Labour minister backs down on Tesco, Next claims

Labour's shadow immigration minister Chris Bryant on Monday backed down over criticism of supermarket giant Tesco and high street clothes retailer Next for their employment of foreign workers in Britain.

Bryant insisted he never meant to suggest the firms were "unscrupulous" after extracts of a keynote speech were published in advance by the Sunday Telegraph newspaper.

He was reportedly set to attack "unscrupulous employers whose only interest seems to be finding labour as cheaply as possible" and cite Tesco and Next, two of the country's biggest high street names, to illustrate his argument.

But his actual speech, delivered on Monday, showed significant differences with the version reported by the Sunday Telegraph.

In the first version, he reportedly claimed employers brought over large numbers of workers to Britain from low-wage eastern European countries, putting them up in "substandard accommodation" without paying the national minimum wage and undercutting local workers.

He then cited two case studies.

One involved a new Tesco distribution centre "in Kent" where he said a "large percentage" of the staff were from "Eastern bloc" countries.

The other mentioned Next's Elmsall warehouse in West Yorkshire, where hundreds of Polish workers were employed for the summer sales.

But the two firms complained publicly about the claims, with Tesco pointing out the distribution centre in question was actually in Essex.

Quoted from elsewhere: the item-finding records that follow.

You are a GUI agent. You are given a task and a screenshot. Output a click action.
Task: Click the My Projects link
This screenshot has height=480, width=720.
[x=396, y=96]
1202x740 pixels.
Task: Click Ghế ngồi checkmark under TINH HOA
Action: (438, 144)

Bryant then told BBC Radio 4's Today programme Monday that his comments about "unscrupulous" employers had not been aimed specifically at them and elements of his speech -- which he delivered this morning -- had been "conflated" in press reports.

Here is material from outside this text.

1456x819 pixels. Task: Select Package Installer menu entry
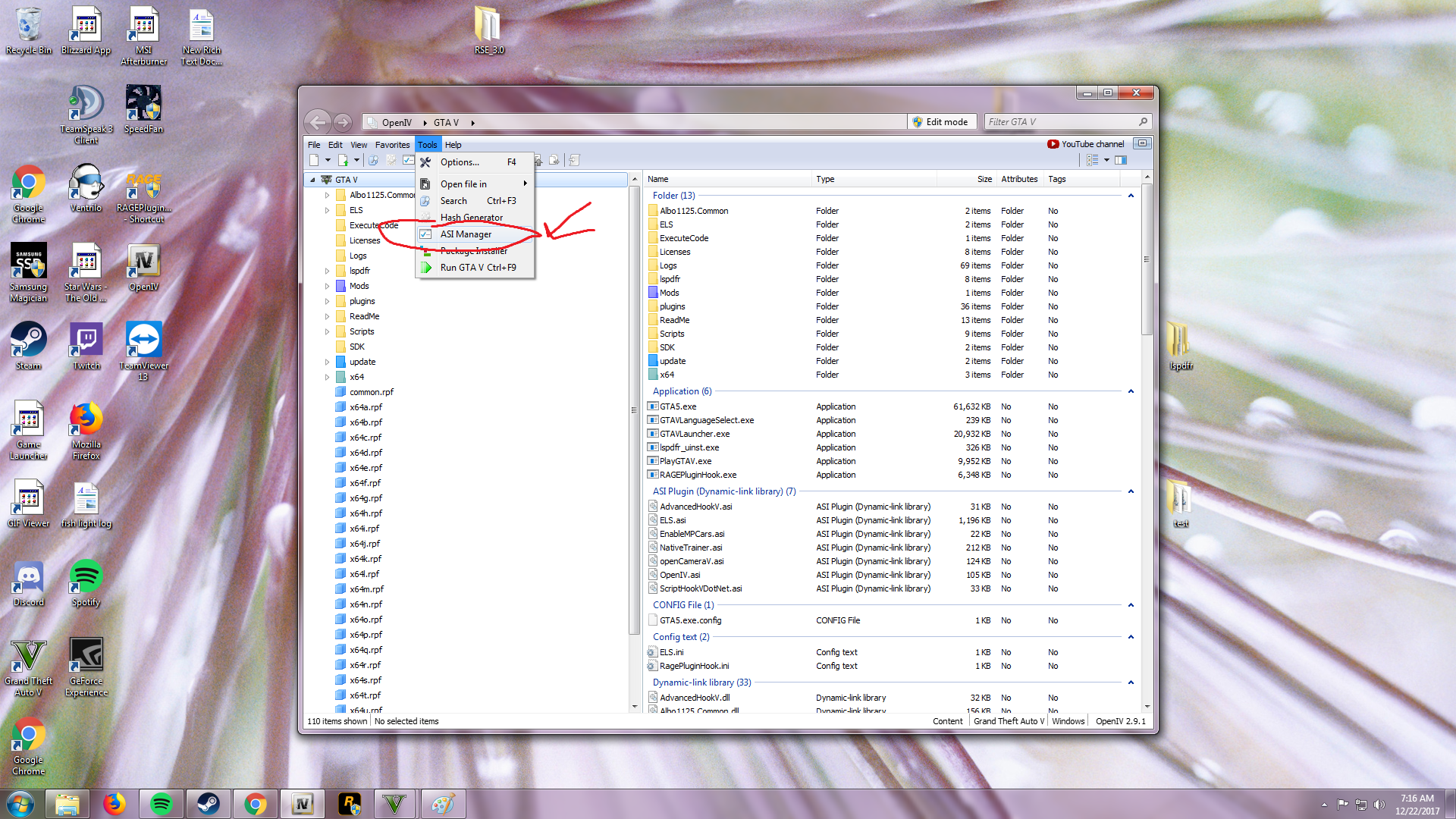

A Next spokesman said: "We are deeply disappointed Mr Bryant did not bother to check his facts with the company before releasing his speech.

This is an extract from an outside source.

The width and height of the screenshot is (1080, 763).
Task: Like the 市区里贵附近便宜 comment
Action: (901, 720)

"In fact, agency workers from Poland cost us exactly the same as local agency workers and our existing employees.

"The only reason we seek the help of people from Poland is that we simply can't recruit enough local people to satisfy these spikes in demand for temporary work."

A spokesman for Tesco said Mr Bryant was "wrong", adding: "We work incredibly hard to recruit from the local area, and have just recruited 350 local people to work in our Dagenham site" in Essex.

In the speech itself, a passage claiming staff at Tesco's original distribution centre were told "they could only move to the new centre if they took a cut in pay" -- meaning a "large percentage" of staff at the new centre were eastern European -- was dropped.

Bryant also scrapped a section claiming Next employed Polish workers to avoid agency workers' regulations, which apply after a candidate has been employed for more than 12 weeks.

"I fully accept that Next and Tesco often go the extra mile to try and recruit local workers," Bryant told BBC Radio 4.

"The very simple point is that both Tesco and Next have had to use non-UK nationals in their new operations -- in Next's case, two summers in a row in relatively large numbers.

"My question is, and always was going to be, and still remains today, when we have one million unemployed youngsters under the age of 24 in this country, and we have a very high level of long-term unemployment, is there a way in which we can regulate labour markets in this country better so that foreign migrant workers are not exploited, as happens in some cases?

"I am not saying that specifically about Tesco and Next."

The row comes as Labour leader Ed Miliband faces fresh questions over his leadership.

Shadow health secretary Andy Burnham, who stood against Miliband for the leadership in 2010, has said the party needs to "shout louder" to be heard.

Former whip Graham Stringer also criticised an "almost deafening silence" from the shadow cabinet over the summer.